On June 13, the Shenzhou-10 successfully completed an automated docking procedure with the Tiangong-1, with three astronauts aboard the Shenzhou-10 entering the space module.
At 8:26 a.m. Sunday, the spacecraft was manually separated from the Tiangong-1 module.
After the Beijing Aerospace Control Center remotely examined the spacecraft and the module, the Shenzhou-10 approached the module, with astronaut Nie Haisheng piloting the spacecraft and the other two crew members, Zhang Xiaoguang and Wang Yaping, monitoring instruments and making sure the craft was on target.
At 10:00 a.m. the spacecraft made contact with the Tiangong-1 and at 10:07, the two connected.
The Shenzhou-10 is China's fifth manned spacecraft. Its current flight is China's first application-orientated space flight since the country's manned space program started in 1992.

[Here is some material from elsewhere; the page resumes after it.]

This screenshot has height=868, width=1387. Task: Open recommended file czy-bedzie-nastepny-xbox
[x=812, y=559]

China is the third country after the United States and Russia to acquire the technologies and skills necessary for space rendezvous and docking procedures, as well as supply manpower and material for an orbiting module via different docking methods.

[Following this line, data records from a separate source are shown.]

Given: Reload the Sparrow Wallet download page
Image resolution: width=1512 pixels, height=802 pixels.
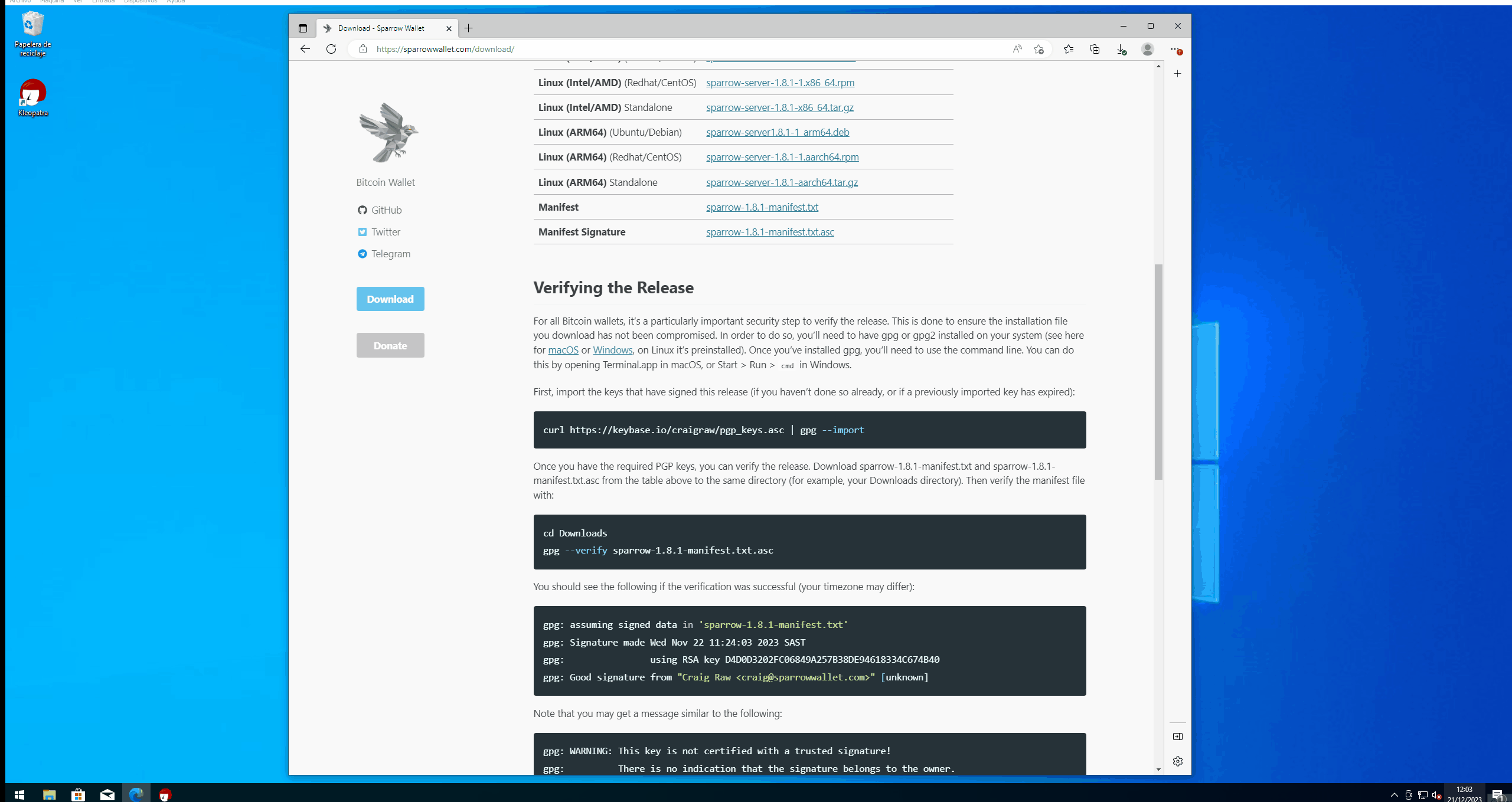Looking at the screenshot, I should pyautogui.click(x=331, y=49).
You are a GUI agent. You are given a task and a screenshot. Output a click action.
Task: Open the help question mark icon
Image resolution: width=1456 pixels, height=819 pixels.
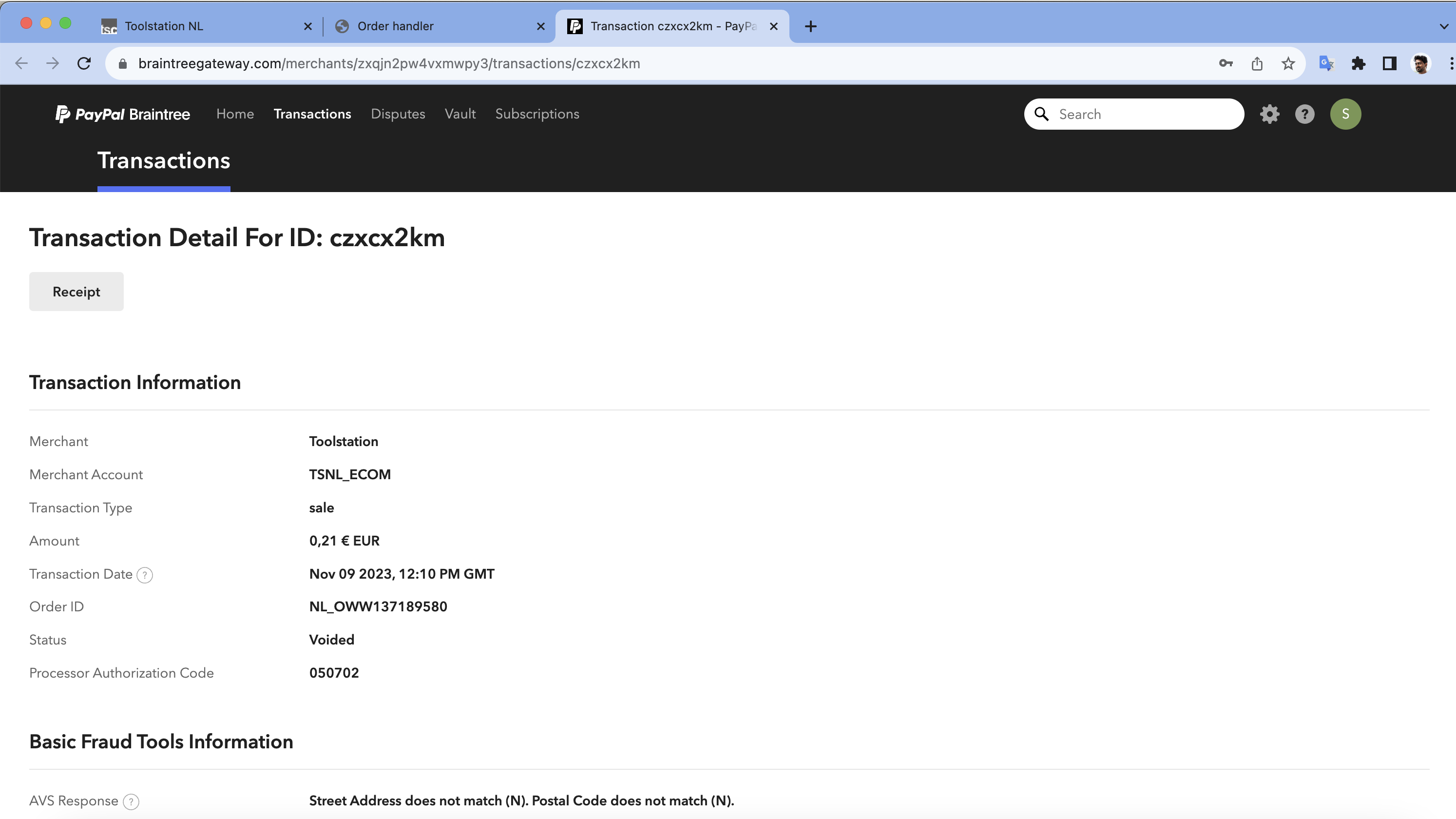pyautogui.click(x=1304, y=114)
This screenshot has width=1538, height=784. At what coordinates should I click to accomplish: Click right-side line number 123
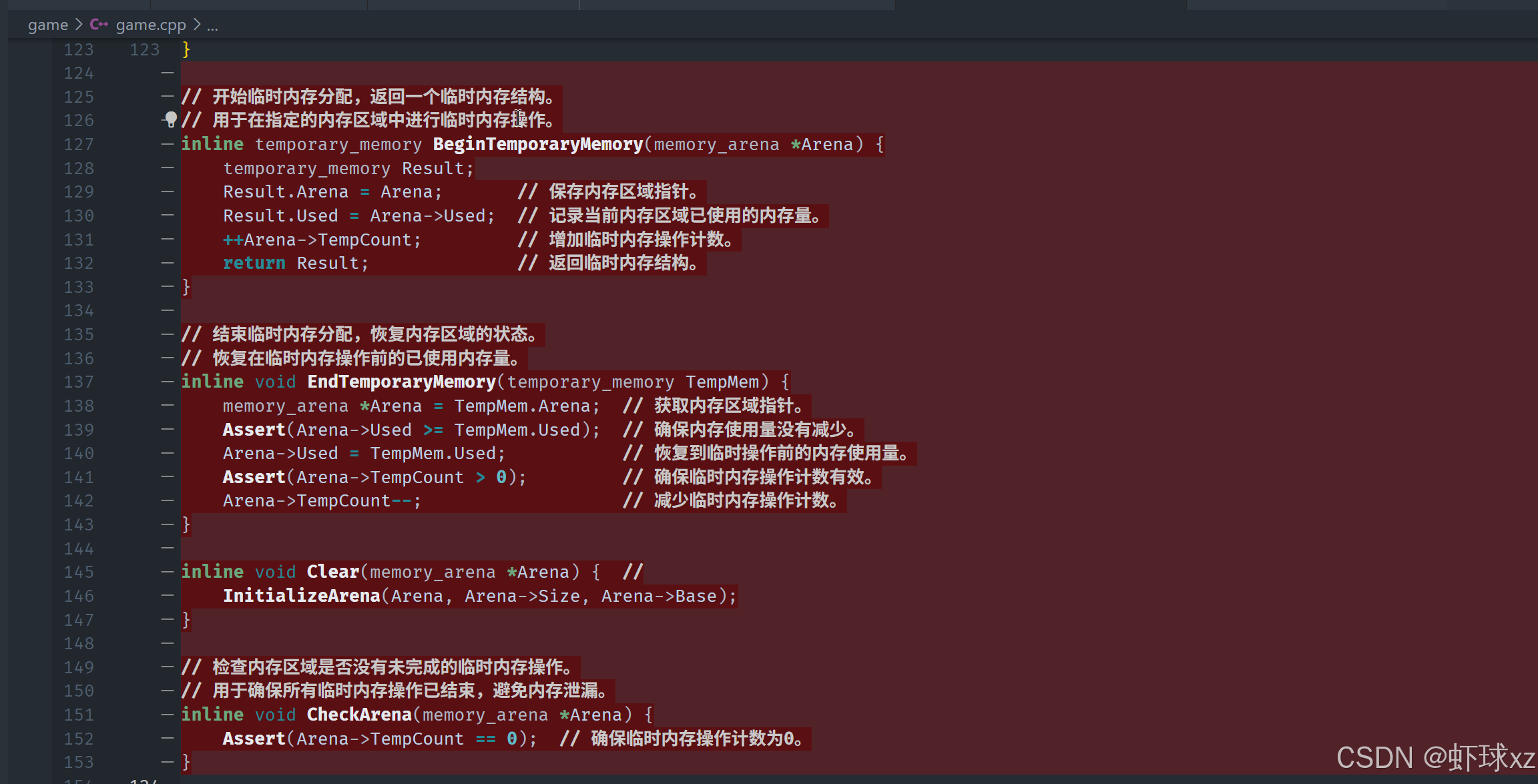point(144,49)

Previous docking procedures conducted between Shenzhou-type spacecraft and the space module include two automated dockings by the unmanned Shenzhou-8 in 2011 and both an automated and manual docking by the manned Shenzhou-9 in 2012.
The Tiangong-1 space lab has been in orbit for more than 600 days. It will remain in service for another three months.
The module is considered the first step in building a permanent space station, which the country aims to do by 2020.